-- DATA SUPPLIED follows --

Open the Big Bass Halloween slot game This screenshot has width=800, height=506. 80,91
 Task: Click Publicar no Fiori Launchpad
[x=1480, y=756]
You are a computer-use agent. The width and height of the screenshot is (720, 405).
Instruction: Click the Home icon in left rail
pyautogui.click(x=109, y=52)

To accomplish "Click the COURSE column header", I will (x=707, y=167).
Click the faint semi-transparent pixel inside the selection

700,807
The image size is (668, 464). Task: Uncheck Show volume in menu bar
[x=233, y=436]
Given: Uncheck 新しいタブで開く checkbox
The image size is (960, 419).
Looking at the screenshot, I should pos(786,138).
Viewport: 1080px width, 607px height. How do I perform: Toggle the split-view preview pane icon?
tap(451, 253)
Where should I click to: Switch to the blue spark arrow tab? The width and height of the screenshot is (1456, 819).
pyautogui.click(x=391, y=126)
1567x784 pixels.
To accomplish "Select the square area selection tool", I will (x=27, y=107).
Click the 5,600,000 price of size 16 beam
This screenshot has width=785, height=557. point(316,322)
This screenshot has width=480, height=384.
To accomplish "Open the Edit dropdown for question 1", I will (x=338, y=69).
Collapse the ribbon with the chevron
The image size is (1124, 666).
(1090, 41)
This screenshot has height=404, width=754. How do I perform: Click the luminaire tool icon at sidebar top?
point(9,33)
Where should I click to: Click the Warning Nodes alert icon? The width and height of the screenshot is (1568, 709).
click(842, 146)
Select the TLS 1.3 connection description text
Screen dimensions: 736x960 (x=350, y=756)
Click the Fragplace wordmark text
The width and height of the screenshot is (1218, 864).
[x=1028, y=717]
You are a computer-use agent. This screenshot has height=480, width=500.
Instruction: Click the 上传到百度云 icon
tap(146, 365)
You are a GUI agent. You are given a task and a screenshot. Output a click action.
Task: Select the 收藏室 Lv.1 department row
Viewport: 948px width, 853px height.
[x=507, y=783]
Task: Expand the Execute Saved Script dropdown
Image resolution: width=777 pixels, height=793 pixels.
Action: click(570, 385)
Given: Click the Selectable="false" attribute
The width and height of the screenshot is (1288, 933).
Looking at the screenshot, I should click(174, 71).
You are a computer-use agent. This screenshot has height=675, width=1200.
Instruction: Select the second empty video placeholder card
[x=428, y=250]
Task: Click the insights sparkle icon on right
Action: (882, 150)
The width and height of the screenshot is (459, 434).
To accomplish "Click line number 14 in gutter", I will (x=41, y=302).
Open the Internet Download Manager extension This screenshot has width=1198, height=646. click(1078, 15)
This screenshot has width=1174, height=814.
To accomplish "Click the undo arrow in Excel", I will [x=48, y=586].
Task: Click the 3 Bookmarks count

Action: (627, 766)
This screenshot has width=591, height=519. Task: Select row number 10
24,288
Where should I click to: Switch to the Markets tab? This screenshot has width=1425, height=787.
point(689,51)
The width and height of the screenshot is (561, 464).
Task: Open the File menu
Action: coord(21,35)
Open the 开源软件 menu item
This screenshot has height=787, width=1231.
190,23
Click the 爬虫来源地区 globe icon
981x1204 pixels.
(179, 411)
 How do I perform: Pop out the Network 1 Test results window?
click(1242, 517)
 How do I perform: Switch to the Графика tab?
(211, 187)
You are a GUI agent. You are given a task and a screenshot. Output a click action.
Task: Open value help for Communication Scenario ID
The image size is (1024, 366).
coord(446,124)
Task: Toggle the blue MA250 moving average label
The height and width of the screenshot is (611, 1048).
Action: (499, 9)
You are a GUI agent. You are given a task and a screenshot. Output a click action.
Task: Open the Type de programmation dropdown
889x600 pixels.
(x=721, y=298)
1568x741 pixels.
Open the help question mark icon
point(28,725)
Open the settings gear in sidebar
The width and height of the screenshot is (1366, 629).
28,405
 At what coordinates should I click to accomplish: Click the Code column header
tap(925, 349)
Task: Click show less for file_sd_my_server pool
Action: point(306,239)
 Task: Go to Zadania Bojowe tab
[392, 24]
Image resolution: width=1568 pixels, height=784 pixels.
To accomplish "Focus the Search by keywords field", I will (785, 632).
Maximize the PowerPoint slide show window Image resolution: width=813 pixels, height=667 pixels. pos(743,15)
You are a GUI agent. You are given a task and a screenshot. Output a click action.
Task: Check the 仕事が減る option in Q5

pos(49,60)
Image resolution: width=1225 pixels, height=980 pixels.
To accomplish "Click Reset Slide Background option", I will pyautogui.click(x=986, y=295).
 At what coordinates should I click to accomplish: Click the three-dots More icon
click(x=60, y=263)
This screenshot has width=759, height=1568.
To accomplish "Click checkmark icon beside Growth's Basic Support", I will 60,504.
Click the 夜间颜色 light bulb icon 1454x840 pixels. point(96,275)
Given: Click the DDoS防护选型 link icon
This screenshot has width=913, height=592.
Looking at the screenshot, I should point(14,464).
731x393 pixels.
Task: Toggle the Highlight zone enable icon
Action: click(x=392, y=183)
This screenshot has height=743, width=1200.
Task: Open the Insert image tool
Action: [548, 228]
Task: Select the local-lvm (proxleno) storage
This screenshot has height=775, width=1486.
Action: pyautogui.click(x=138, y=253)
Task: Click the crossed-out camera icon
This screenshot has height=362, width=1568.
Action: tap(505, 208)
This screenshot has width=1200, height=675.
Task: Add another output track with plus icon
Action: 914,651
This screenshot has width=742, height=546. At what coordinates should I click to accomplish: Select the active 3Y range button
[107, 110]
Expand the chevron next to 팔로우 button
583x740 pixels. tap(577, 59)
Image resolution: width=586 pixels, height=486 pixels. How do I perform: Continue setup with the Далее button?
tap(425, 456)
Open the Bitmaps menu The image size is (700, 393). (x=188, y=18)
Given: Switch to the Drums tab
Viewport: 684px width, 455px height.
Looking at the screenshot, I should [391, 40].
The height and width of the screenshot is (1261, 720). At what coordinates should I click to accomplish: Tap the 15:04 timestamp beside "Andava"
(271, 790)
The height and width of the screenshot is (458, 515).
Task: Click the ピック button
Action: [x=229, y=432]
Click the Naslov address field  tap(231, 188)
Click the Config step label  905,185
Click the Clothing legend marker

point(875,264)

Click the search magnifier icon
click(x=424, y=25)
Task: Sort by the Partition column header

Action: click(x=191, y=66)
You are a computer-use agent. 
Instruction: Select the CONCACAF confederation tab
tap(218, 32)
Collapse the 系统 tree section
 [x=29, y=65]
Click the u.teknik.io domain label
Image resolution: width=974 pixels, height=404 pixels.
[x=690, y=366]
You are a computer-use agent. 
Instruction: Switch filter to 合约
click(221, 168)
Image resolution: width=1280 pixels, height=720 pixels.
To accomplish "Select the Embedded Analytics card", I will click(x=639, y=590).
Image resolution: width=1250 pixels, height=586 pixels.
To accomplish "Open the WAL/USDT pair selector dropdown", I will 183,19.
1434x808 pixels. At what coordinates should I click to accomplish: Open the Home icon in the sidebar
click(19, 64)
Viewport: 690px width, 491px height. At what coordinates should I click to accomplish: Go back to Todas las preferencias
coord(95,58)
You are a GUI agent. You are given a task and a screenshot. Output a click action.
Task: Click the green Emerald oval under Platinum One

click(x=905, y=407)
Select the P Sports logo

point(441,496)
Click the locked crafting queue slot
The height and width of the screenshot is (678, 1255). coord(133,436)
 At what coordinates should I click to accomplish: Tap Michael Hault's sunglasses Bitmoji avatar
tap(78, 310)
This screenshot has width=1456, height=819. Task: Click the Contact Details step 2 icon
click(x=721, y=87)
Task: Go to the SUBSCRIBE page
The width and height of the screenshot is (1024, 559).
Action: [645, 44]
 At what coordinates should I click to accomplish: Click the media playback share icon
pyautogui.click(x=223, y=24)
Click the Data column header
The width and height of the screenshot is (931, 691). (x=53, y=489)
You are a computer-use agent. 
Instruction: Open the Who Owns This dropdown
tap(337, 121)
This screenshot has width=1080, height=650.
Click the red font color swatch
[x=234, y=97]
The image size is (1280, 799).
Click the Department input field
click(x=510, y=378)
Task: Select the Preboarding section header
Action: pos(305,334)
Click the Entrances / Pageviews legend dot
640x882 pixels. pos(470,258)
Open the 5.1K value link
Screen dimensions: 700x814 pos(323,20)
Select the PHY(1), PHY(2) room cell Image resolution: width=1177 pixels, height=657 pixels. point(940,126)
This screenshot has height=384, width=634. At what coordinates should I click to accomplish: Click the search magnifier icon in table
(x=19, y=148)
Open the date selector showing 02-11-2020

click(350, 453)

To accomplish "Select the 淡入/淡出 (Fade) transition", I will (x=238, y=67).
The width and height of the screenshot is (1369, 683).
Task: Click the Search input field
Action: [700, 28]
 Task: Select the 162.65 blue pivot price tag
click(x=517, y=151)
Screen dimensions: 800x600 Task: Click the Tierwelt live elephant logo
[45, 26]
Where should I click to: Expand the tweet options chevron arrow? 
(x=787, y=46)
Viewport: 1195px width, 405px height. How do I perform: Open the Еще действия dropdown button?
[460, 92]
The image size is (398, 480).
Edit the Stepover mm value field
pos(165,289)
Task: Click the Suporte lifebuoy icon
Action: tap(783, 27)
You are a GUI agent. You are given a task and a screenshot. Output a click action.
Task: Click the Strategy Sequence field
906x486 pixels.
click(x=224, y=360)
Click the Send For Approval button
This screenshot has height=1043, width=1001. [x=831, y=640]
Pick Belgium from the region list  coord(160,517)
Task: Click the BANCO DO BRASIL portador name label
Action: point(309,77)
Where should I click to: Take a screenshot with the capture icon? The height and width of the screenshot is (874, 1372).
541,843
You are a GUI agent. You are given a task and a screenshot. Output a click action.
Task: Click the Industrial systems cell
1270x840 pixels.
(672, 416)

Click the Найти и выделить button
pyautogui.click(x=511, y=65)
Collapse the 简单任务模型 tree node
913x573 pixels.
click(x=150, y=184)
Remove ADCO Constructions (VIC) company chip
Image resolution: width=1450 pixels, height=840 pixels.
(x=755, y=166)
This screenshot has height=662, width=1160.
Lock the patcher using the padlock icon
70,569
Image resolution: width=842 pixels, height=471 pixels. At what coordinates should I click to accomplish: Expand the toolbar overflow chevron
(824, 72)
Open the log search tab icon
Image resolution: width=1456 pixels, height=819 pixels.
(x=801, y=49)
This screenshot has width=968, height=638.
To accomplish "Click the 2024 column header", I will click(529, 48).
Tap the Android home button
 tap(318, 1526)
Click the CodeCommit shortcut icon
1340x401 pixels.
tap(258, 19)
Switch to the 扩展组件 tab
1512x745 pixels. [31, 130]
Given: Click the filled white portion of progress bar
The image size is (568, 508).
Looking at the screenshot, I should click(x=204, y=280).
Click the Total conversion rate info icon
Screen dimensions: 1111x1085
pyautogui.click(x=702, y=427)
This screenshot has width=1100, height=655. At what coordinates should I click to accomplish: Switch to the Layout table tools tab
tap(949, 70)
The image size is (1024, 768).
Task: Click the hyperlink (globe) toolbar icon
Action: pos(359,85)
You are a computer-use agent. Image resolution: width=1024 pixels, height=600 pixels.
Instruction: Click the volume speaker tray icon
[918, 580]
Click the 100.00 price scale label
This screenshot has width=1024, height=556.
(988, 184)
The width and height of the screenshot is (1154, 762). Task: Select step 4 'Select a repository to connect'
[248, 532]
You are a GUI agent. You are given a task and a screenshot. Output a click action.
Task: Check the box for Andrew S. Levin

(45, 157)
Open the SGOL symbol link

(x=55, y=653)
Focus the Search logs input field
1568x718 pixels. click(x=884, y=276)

-- DATA SUPPLIED concluded --

** HOW TO COMPLETE THIS TASK **
Extract exactly and only the lines above from the line containing "Click the 夜间颜色" through the line containing "Given: Click the DDoS防护选型 link icon", both end lines included.

** ANSWER TO THE PROBLEM **
Click the 夜间颜色 light bulb icon 1454x840 pixels. point(96,275)
Given: Click the DDoS防护选型 link icon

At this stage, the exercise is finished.